Un triste atardecer lluvioso vino en mi busca un buen amigo. Transida de dolor, dejé a mis nenas y mi casa e iniciamos viaje desde Gandía. En la madrugada llegábamos a Valencia. Antonio me aguardaba impaciente. Le narré las peripecias del horrible trayecto, pues en esos 70 kilómetros habíamos presenciado muchos accidentes por la carretera. En dirección contraria a la nuestra se sucedían camiones y más camiones, la mayoría sin luces. Otros estaban detenidos por falta de combustible. Todos, repletos de personal. Formaban una caravana interminable que marchaba con la esperanza de encontrar salida por el puerto de Alicante. En una ocasión hubimos de parar porque un coche turismo se había empotrado contra un camión. Muertos, heridos…Quedó el suelo tapizado de cristales, que hubo que ir apartando cuidadosamente, y gracias a la pericia de nuestro conductor dimos término al viaje no habiendo sido más que espectadores de tanto horror. Sin embargo, todas las decisiones de tan última hora resultaron un fracaso.

Las embarcaciones comprometidas sí que cumplieron y estaban ancladas en el puerto. En los locales de la Federación, junto a cientos de compañeros, esperábamos el aviso para salir, pero al fin llegaron los emisarios con fatales noticias: ya no había paso libre; el puerto estaba acordonado por fuerzas armadas y falangistas. No valía la pena arriesgarse. No había ninguna posibilidad. Presenciamos casos de desesperación, incluso algún que otro suicidio, y…la desbandada.

Nuestro primer impulso fue esperar una hora prudencial de la mañana y correr a refugiarnos en la casa de unos parientes de derechas, de donde pensábamos salir en cuanto fuese posible. De momento, fuimos bien recibidos y nos instalaron en un semisótano de la gran casona, y allí, solos, dimos rienda suelta a nuestro dolor. Antonio se lamentaba de no haber prestado atención a mi súplica de que saliéramos del país en días anteriores.

Lo pudimos haber realizado sin dificultad: teníamos en regla nuestros pasaportes y en nuestro poder un telegrama de unos familiares de Toulouse en el que nos reclamaban, requisito indispensable para no ir a parar a un campo de concentración. En mi mente trataba de disculparle. Había que tener en cuenta que era descendiente de la nobleza de Aragón y su infancia se había desenvuelto entre militares y clérigos. Parece ser que en momentos cruciales sale a flote lo asimilado en el subconsciente de los primeros años de vivencia.
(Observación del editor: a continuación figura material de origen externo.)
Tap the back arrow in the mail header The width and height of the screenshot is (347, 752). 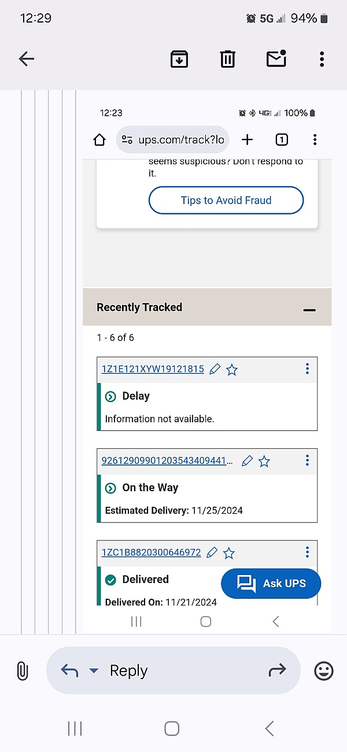click(27, 58)
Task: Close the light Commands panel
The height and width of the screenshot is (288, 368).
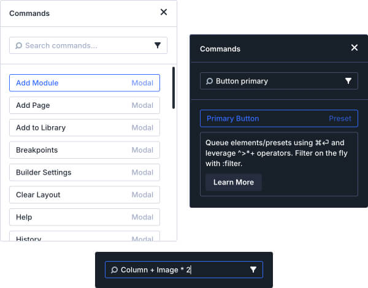Action: click(x=164, y=12)
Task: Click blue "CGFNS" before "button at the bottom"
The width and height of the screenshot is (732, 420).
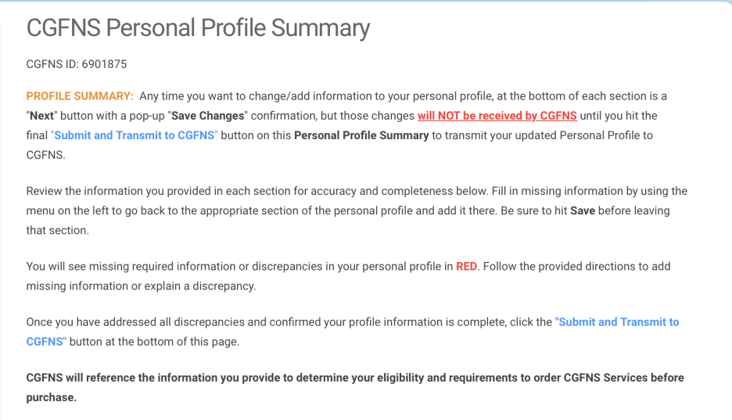Action: pyautogui.click(x=46, y=342)
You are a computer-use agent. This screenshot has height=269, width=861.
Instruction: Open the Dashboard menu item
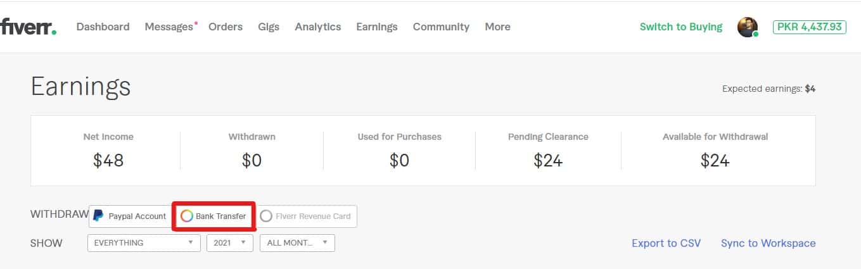tap(103, 27)
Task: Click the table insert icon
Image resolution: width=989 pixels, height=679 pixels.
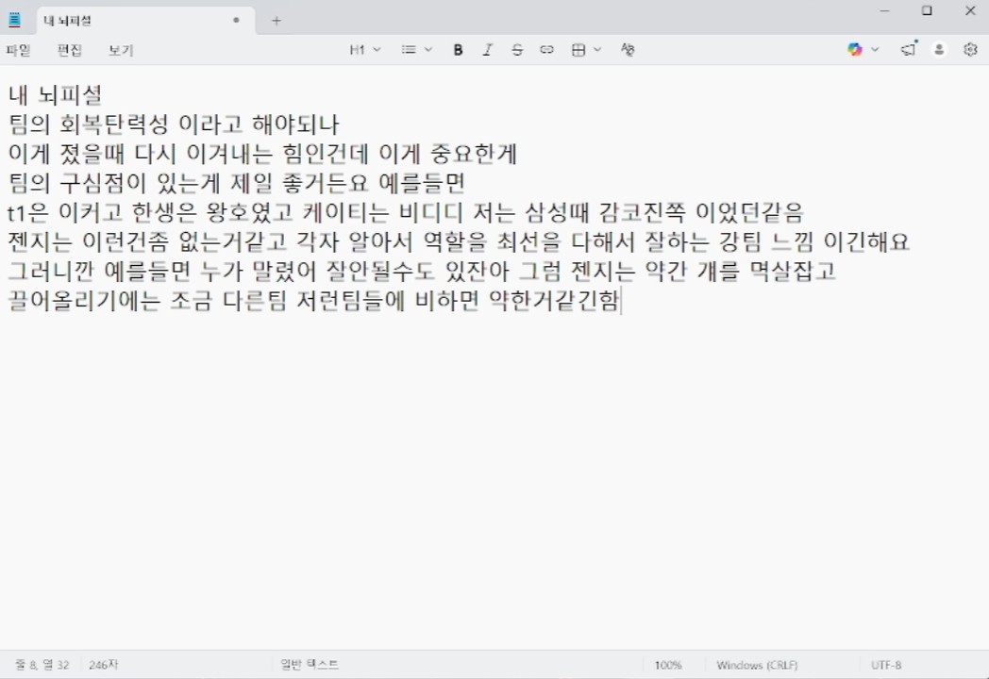Action: click(578, 50)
Para aquel niño, en su ambiente, sería lo mejor admirar a los familiares militares que eran habituales en su casona y, ante todo, a su hermano mayor. «Hay que tener fe en los militares: son personas de honor». Aunque esa aureola admirativa se fuera desvaneciendo con el tiempo, quedó la raigambre, que afloró en aquellos decisivos días.